(EXERCISE) Copy each of the following records word for word.

══ DATA LINES ══

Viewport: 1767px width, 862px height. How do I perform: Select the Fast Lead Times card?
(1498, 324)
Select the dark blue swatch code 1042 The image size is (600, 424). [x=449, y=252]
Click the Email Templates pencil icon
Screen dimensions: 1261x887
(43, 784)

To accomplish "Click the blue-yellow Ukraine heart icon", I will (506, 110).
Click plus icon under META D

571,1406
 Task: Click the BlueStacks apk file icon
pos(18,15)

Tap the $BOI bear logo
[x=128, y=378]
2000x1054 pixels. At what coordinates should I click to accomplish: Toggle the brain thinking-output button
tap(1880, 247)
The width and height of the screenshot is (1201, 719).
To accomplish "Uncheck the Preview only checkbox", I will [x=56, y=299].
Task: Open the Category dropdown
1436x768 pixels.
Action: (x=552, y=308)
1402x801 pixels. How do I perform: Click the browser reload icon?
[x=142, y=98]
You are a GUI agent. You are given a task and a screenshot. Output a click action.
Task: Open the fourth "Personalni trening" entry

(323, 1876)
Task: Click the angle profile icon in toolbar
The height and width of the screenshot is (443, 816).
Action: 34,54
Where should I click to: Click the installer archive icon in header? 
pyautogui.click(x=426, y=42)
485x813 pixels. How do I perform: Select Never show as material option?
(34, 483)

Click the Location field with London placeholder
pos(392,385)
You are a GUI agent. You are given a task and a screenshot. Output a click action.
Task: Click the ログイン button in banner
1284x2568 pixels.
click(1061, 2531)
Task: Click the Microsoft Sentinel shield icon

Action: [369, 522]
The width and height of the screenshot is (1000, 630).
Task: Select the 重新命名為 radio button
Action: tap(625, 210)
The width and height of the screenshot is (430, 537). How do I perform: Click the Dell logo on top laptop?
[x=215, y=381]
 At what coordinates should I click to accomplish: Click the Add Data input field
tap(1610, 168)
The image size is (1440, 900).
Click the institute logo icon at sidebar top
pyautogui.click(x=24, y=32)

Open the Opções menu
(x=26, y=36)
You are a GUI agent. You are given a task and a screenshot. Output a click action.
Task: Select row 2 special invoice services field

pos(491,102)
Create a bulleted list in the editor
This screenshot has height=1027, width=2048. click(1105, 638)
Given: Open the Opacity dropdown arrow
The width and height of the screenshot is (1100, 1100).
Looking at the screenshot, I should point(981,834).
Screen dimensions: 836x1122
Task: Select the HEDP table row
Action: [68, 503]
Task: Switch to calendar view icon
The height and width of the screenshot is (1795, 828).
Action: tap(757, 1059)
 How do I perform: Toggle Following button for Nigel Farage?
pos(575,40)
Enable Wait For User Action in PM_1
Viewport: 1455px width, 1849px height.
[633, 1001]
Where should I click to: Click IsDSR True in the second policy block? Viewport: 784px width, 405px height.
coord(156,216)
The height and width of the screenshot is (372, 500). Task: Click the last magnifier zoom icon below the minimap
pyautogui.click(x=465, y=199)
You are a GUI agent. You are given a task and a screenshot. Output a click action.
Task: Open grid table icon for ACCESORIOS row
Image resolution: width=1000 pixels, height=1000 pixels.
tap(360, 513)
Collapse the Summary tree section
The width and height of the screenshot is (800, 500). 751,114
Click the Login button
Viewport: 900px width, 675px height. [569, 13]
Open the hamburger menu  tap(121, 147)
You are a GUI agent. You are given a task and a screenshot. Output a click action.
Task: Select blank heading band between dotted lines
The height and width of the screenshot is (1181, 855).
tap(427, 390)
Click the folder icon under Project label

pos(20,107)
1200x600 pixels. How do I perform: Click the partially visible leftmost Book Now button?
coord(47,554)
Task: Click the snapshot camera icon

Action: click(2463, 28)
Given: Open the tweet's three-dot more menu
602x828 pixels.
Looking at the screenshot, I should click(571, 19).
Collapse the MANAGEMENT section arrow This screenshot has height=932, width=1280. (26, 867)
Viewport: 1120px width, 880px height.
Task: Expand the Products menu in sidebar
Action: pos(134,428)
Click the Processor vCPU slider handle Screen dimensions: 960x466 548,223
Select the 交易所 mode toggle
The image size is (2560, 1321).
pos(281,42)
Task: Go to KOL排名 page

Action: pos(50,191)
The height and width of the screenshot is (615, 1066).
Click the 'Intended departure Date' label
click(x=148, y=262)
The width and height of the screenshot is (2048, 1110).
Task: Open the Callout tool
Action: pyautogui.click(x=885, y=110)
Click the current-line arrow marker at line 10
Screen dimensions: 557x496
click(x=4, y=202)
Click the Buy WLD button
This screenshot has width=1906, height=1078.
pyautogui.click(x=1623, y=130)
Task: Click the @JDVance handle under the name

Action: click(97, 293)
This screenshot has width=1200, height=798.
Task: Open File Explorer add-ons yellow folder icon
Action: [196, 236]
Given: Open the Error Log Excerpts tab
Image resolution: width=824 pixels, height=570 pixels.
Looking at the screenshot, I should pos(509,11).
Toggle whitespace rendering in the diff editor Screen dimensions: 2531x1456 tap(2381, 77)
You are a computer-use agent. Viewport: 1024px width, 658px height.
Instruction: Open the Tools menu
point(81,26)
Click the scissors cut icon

═══

(FINAL RESULT)
Viewport: 1767px width, 862px height. How do I perform: Select the Fast Lead Times card?
(1498, 324)
Select the dark blue swatch code 1042 The image size is (600, 424). [x=449, y=252]
Click the Email Templates pencil icon
Screen dimensions: 1261x887
(43, 784)

To accomplish "Click the blue-yellow Ukraine heart icon", I will (506, 110).
Click plus icon under META D

571,1406
 Task: Click the BlueStacks apk file icon
pos(18,15)

Tap the $BOI bear logo
[x=128, y=378]
2000x1054 pixels. At what coordinates should I click to accomplish: Toggle the brain thinking-output button
tap(1880, 247)
The width and height of the screenshot is (1201, 719).
To accomplish "Uncheck the Preview only checkbox", I will [x=56, y=299].
Task: Open the Category dropdown
1436x768 pixels.
Action: (x=552, y=308)
1402x801 pixels. How do I perform: Click the browser reload icon?
[x=142, y=98]
You are a GUI agent. You are given a task and a screenshot. Output a click action.
Task: Open the fourth "Personalni trening" entry

(323, 1876)
Task: Click the angle profile icon in toolbar
The height and width of the screenshot is (443, 816).
Action: 34,54
Where should I click to: Click the installer archive icon in header? 
pyautogui.click(x=426, y=42)
485x813 pixels. How do I perform: Select Never show as material option?
(34, 483)

Click the Location field with London placeholder
pos(392,385)
You are a GUI agent. You are given a task and a screenshot. Output a click action.
Task: Click the ログイン button in banner
1284x2568 pixels.
click(1061, 2531)
Task: Click the Microsoft Sentinel shield icon

Action: [369, 522]
The width and height of the screenshot is (1000, 630).
Task: Select the 重新命名為 radio button
Action: tap(625, 210)
The width and height of the screenshot is (430, 537). How do I perform: Click the Dell logo on top laptop?
[x=215, y=381]
 At what coordinates should I click to accomplish: Click the Add Data input field
tap(1610, 168)
The image size is (1440, 900).
Click the institute logo icon at sidebar top
pyautogui.click(x=24, y=32)

Open the Opções menu
(x=26, y=36)
You are a GUI agent. You are given a task and a screenshot. Output a click action.
Task: Select row 2 special invoice services field

pos(491,102)
Create a bulleted list in the editor
This screenshot has height=1027, width=2048. click(1105, 638)
Given: Open the Opacity dropdown arrow
The width and height of the screenshot is (1100, 1100).
Looking at the screenshot, I should point(981,834).
Screen dimensions: 836x1122
Task: Select the HEDP table row
Action: [68, 503]
Task: Switch to calendar view icon
The height and width of the screenshot is (1795, 828).
Action: tap(757, 1059)
 How do I perform: Toggle Following button for Nigel Farage?
pos(575,40)
Enable Wait For User Action in PM_1
Viewport: 1455px width, 1849px height.
[633, 1001]
Where should I click to: Click IsDSR True in the second policy block? Viewport: 784px width, 405px height.
coord(156,216)
The height and width of the screenshot is (372, 500). Task: Click the last magnifier zoom icon below the minimap
pyautogui.click(x=465, y=199)
You are a GUI agent. You are given a task and a screenshot. Output a click action.
Task: Open grid table icon for ACCESORIOS row
Image resolution: width=1000 pixels, height=1000 pixels.
tap(360, 513)
Collapse the Summary tree section
The width and height of the screenshot is (800, 500). 751,114
Click the Login button
Viewport: 900px width, 675px height. [569, 13]
Open the hamburger menu  tap(121, 147)
You are a GUI agent. You are given a task and a screenshot. Output a click action.
Task: Select blank heading band between dotted lines
The height and width of the screenshot is (1181, 855).
tap(427, 390)
Click the folder icon under Project label

pos(20,107)
1200x600 pixels. How do I perform: Click the partially visible leftmost Book Now button?
coord(47,554)
Task: Click the snapshot camera icon

Action: click(2463, 28)
Given: Open the tweet's three-dot more menu
602x828 pixels.
Looking at the screenshot, I should click(571, 19).
Collapse the MANAGEMENT section arrow This screenshot has height=932, width=1280. (26, 867)
Viewport: 1120px width, 880px height.
Task: Expand the Products menu in sidebar
Action: pos(134,428)
Click the Processor vCPU slider handle Screen dimensions: 960x466 548,223
Select the 交易所 mode toggle
The image size is (2560, 1321).
pos(281,42)
Task: Go to KOL排名 page

Action: pos(50,191)
The height and width of the screenshot is (615, 1066).
Click the 'Intended departure Date' label
click(x=148, y=262)
The width and height of the screenshot is (2048, 1110).
Task: Open the Callout tool
Action: pyautogui.click(x=885, y=110)
Click the current-line arrow marker at line 10
Screen dimensions: 557x496
click(x=4, y=202)
Click the Buy WLD button
This screenshot has width=1906, height=1078.
pyautogui.click(x=1623, y=130)
Task: Click the @JDVance handle under the name

Action: click(97, 293)
This screenshot has width=1200, height=798.
Task: Open File Explorer add-ons yellow folder icon
Action: [196, 236]
Given: Open the Error Log Excerpts tab
Image resolution: width=824 pixels, height=570 pixels.
Looking at the screenshot, I should pos(509,11).
Toggle whitespace rendering in the diff editor Screen dimensions: 2531x1456 tap(2381, 77)
You are a computer-use agent. Viewport: 1024px width, 658px height.
Instruction: Open the Tools menu
point(81,26)
Click the scissors cut icon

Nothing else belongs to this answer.